Around the world, this kind of action has already been taken or is under way. At least 21 companies and major corporations around the world that produce or carry cosmetics and personal care products containing microbeads have made some level of commitment to eliminate or phase out microbeads in their products. Colgate-Palmolive, Johnson & Johnson, Lush cosmetics, and The Body Shop are all part of the initiative to get microbeads out of their products and out of our water systems.
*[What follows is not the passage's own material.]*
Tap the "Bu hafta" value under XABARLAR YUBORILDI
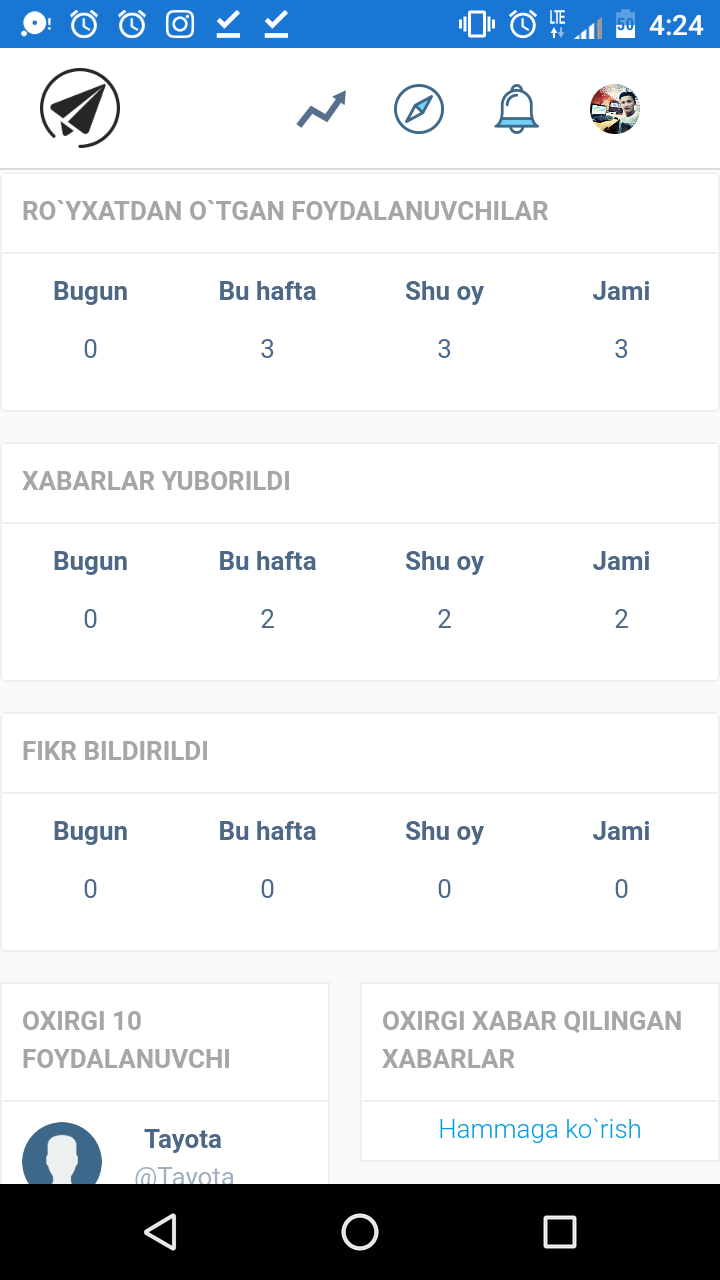 (267, 619)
Governments are responding as well. The Dutch parliament is promoting a European ban on microplastics in cosmetics. Just next door, in the United States, Illinois banned the production, manufacture, or sale of personal care products containing plastic microbeads as recently as June 2014. State legislatures in California, Minnesota, New York, and Ohio are considering following suit. The Great Lakes and St. Lawrence Cities Initiative, a binational coalition of over 100 mayors, is calling on companies to phase out the use of microbeads by this year, 2015. The mayor of Thunder Bay and the chair of that initiative said:
The Cities Initiative calls on regulators and companies to do the right thing and get microplastics out of personal care products and out of the Great Lakes.
We hope for all-party support for this motion. I would acknowledge some positive noises from my colleagues across the way in their response to this motion. There is, of course, nothing in the history and conduct of the Conservative government to date to suggest that its prospects are good. This is a government at war with the environment, as evidenced by its degradation and/or elimination of legislation intended to protect and conserve our environment, most obviously, in this circumstance and context, the Navigable Waters Protection Act.
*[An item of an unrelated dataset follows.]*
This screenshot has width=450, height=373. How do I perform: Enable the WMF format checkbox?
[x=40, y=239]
It is evidenced by an unrelenting assault on science-based government departments, which includes cuts of over $3 billion and 5,000 jobs from science-based departments, including scientific research positions and programs for monitoring air, water, and wildlife. It is evidenced by the government's unrelenting attack on Canadians and Canadian organizations that are active advocates for our environment through such initiatives as its Canada Revenue Agency audits on environmental NGOs and the inclusion of matters related to the environment and environmental infrastructure under Bill C-51, the anti-terrorism act.
Finally, it is evidenced by the government's insistence that the economy and the environment stand in opposition to one another, as if the health, sustainability, conservation, and protection of our environment have nothing to do with the quality of our human life on this earth and on our standard of living. On this very topic, there is the historical reluctance to deal with this issue, and indeed, there is the denial of the issue by the Minister of the Environment, who, in response to a letter from the Great Lakes and St. Lawrence Cities Initiative, suggested that this is a waste management and disposal issue that should be referred to the provinces.
However, we live in hope. Canadians live in hope of swift action on this issue so that the issue of microbeads can be dealt with for the benefit of our environment and all life that shares in that environment and depends on it for its survival.